If some of the parameter estimates involve very large or small numbers (in absolute value), check the box "Display the estimation results in floating point format", otherwise leave it unchecked.
When you click "Continue", the t and p values of the ML estimates will be computed, and if everything goes well (i.e., if the estimated Fisher information matrix is nonsingular), the output will be displayed:
Click "Continue". Then module "NEXTMENU" is activated, which in this case will enable you to conduct the Wald test of linear parameter restrictions, and append the output file OUTPUT.TXT with the output shown below:
Recall that the true values of the parameters are:
Since you have seen the Wald test option before in conducting OLS, I will not discuss it here.
Click "Continue":
Given the Probit results, these parameters have been estimated by OLS. The initial estimates involved
will now be used as starting values for full information maximum likelihood.
See HECKMAN.PDF.
The estimated parameters are pretty close to the true values (and not significantly different from the true values at the 5% significance level), but actually all but one of the initial estimates
are closer. However, this seems coincidental.
The output
Heckman's sample selection model:
Latent variable model 1:
Y1 = b'X + U1,
where Y1 = Y
Latent variable model 2:
Y2 = c'Z + U2,
where only the sign of Y2 is observed and Y1 is only observed if Y2 > 0:
Dummy not missing[Y] = 1 if Y2 > 0, else
Dummy not missing[Y] = 0.
The error terms U1 and U2 are jointly normally distributed, and are
independent of X and Z. Moreover, Var(U2) = 1.

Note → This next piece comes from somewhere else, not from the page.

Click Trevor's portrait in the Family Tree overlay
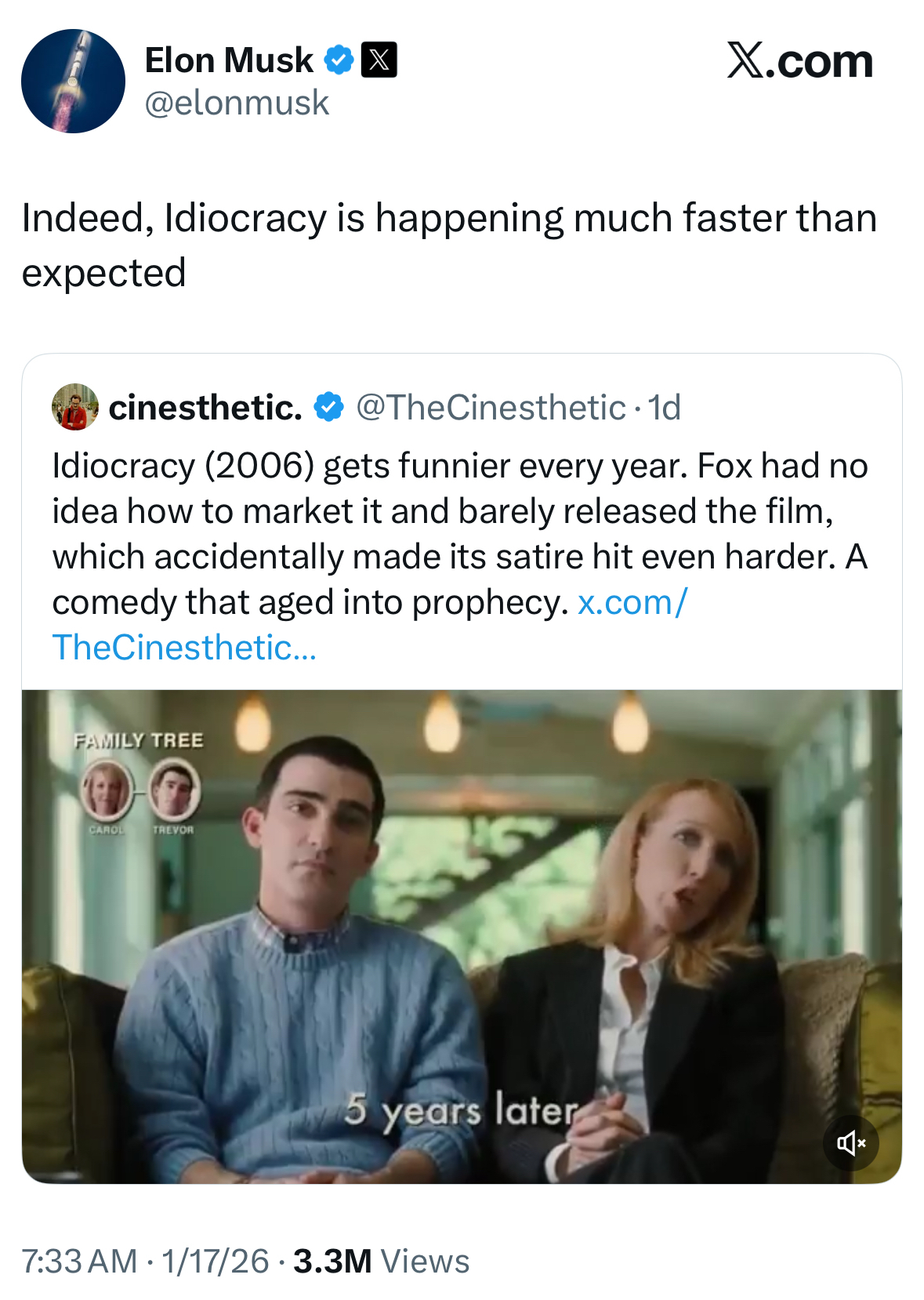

Next to the components of b and c there are two additional parameters:
r = the correlation coefficient of U1 and U2
s = the square root of the variance of U1
X variables:
X(1)=X1
X(2)=X2
X(3)=1
Z variables:
Z(1)=X1
Z(2)=X2
Z(3)=1
Chosen sample: Observations 1 to 500
Effective sample size: 500
Frequency of Dummy not missing[Y] = 1: 48.80
Initial Probit estimates of c in latent variable model 2:
Newton iteration succesfully completed after 8 iterations
Last absolute parameter change = 0.0000
Last percentage change of the likelihood = 0.0000
Maximum likelihood estimation results:
Z variables c(.) (t-value) [p-value]
Z(1)=X1 2.101653E+00 (7.52) [0.00000]
Z(2)=X2 2.007804E+00 (7.42) [0.00000]
Z(3)=1 -8.367128E-02 (-0.74) [0.45698]
[The two-sided p-values are based on the normal approximation]
Log likelihood: -8.01301859191E+001
Sample size (n): 500
Initial parameter estimates:
b(1) = 1.068566E+00
b(2) = 1.038234E+00
b(3) = -9.298452E-02
c(1) = 2.101653E+00
c(2) = 2.007804E+00
c(3) = -8.367128E-02
r = 0.000000E+00
s = 1.000785E+00
The Log-likelihood has been maximized using the simplex method of Nelder
and Mead. The algorithm involved is a Visual Basic translation of the
Fortran algorithm involved in:
Press, W.H., B.P.Flannery, S.A.Teukolsky and W.T.Vetterling (1986):
'Numerical Recipes', Cambridge University Press, pp. 292-293
Full information maximum likelihood estimation results:
Parameters ML estimates t-value [p-value]
b(1) 1.096625 9.679 [0.00000]
b(2) 1.025825 9.175 [0.00000]
b(3) -0.112768 -0.621 [0.53480]
c(1) 1.870422 4.812 [0.00000]
c(2) 2.035303 5.583 [0.00000]
c(3) -0.063557 -0.381 [0.70318]
r 0.945032 0.786 [0.43205]
s 0.998827 16.626 [0.00000]
[The two-sided p-values are based on the normal approximation]
Log-Likelihood = -401.49387556627
n = 500
Information criteria:
Akaike: 1.637975502
Hannan-Quinn: 1.664436388
Schwarz: 1.705409232
This is the end of the guided tour on Heckman's sample selection model.